Barclays Bank in the UK has been caught up in a leak of customer information, with the Mail on Sunday reporting 27,000 files containing personal information have been stolen.
It involved a financial-planning unit of the bank which was shut in 2011 and the data is from 2008 and earlier.
The Mail on Sunday reported the data had been sold to brokers for investment scams and each file was around 20 pages long and included information about customers.
”We are grateful to the Mail on Sunday for bringing this to our attention and we contacted the Information Commission and other regulators on Friday as soon as we were made aware,” Barclays spokesperson Carey Withey said, according to The Age.
“This appears to be criminal action and we will cooperate with the authorities on pursuing the perpetrator.”
Information contained in the documents included customers earnings, savings, mortgages and health issues.
Deep cuts a borderline solution
Moody’s Investors Service senior sovereign ratings analyst Steven Hess said there will be “economic consequences” if the Government makes deep budget cuts as the mining boom slows, Business Spectator reports.

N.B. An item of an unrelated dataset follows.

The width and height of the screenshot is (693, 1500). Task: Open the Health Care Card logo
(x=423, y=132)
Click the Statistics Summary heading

“Clearly there might be some effect on economic growth,” he said. Hess said there was not an imminent threat to Australia’s triple-A sovereign rating.

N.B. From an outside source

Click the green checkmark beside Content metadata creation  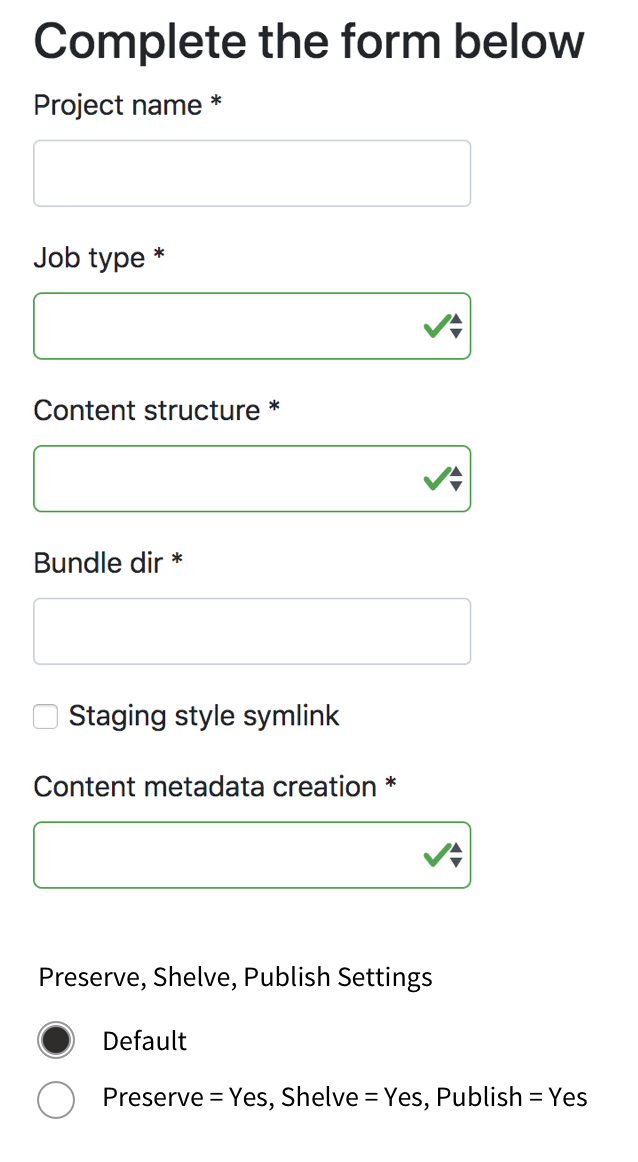click(437, 854)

“The idea that they would return the budget to surplus is credit positive, but the timing isn’t critical,” he said.
“There is a lot of political rhetoric around the budget position, but fundamentally, Australia is in pretty good (fiscal) position.”
The statement comes as industry groups are putting submissions to the government ahead of the May 14 budget, with the Australian Industry Group wanting the government to tread cautiously on cuts that will impact growth of the economy.
Shares up on open
Aussie shares have opened strongly this morning, following gains on Wall Street overnight on Friday.
The S&P/ASX200 benchmark was up 37.3 points to 5203.8 at 12:00pm AEDT. On Friday the Dow Jones closed more than 1% higher, up 165.55 points.